How to get position of comment ( // ,/* or */ ) in a line via regex

I have a line of c++ code in an array:

@code="$_";


Now I have to get whether this line contain comment or not. That I can do by checking:

if( @code=~'/*')


or

if(@code=~m{//}


But there can be a situation like:

cout<<"welcome";/*this is just to print*/


Here our line is not full comment.

For this kind of situation I am getting stuck. Please help me.

Answer

From perlfaq6:

How do I use a regular expression to strip C-style comments from a file?

$/ = undef;
$_ = <>;
s#/\*[^*]*\*+([^/*][^*]*\*+)*/|("(\\.|[^"\\])*"|'(\\.|[^'\\])*'|.[^/"'\\]*)#defined $2 ? $2 : ""#gse;
print;

This could, of course, be more legibly written with the /x modifier, adding whitespace and comments.
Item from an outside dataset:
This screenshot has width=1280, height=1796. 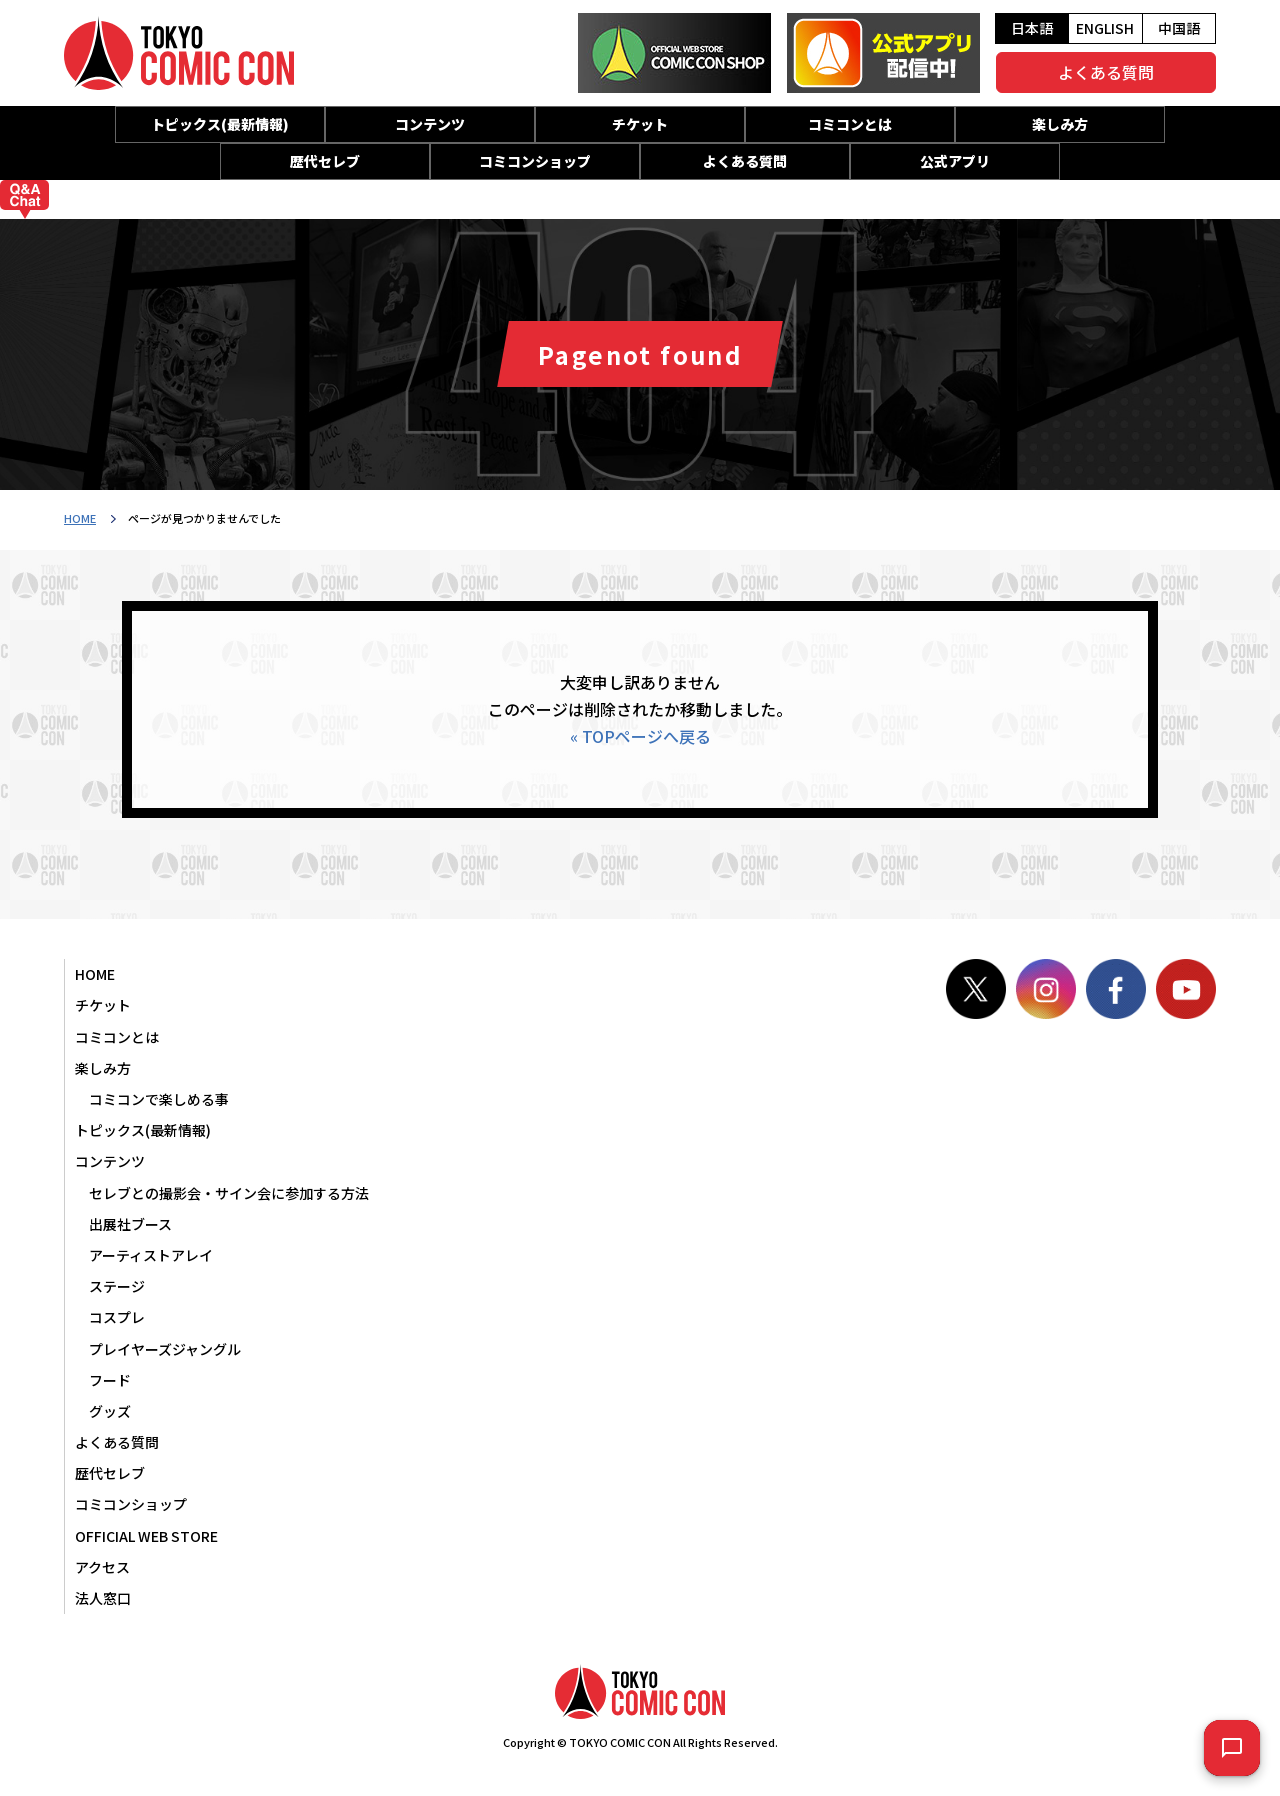 What do you see at coordinates (117, 1286) in the screenshot?
I see `ステージ` at bounding box center [117, 1286].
Here it is expanded, courtesy of Fred Curtis.

s{
   /\*         ##  Start of /* ... */ comment
   [^*]*\*+    ##  Non-* followed by 1-or-more *'s
   (
     [^/*][^*]*\*+
   )*          ##  0-or-more things which don't start with /
               ##    but do end with '*'
   /           ##  End of /* ... */ comment


 |         ##     OR  various things which aren't comments:


   (
     "           ##  Start of " ... " string
     (
       \\.           ##  Escaped char
     |               ##    OR
       [^"\\]        ##  Non "\
     )*
     "           ##  End of " ... " string


   |         ##     OR


     '           ##  Start of ' ... ' string
     (
       \\.           ##  Escaped char
     |               ##    OR
       [^'\\]        ##  Non '\
     )*
     '           ##  End of ' ... ' string


   |         ##     OR


     .           ##  Anything other char
     [^/"'\\]*   ##  Chars which doesn't start a comment, string or escape
   )
 }{defined $2 ? $2 : ""}gxse;

A slight modification also removes C++ comments, possibly spanning multiple lines using a continuation character:

s#/\*[^*]*\*+([^/*][^*]*\*+)*/|//([^\\]|[^\n][\n]?)*?\n|("(\\.|[^"\\])*"|'(\\.|[^'\\])*'|.[^/"'\\]*)#defined $3 ? $3 : ""#gse;

You can try CPAN module Regexp::Common::comment:

Please consult the manual of Regexp::Common for a general description of the works of this interface.

Do not use this module directly, but load it via Regexp::Common.

This modules gives you regular expressions for comments in various languages.

The C++ language has two forms of comments. Comments that start with // and last till the end of the line, and comments that start with /*, and end with */. If {-keep} is used, only $1 will be set, and set to the entire comment.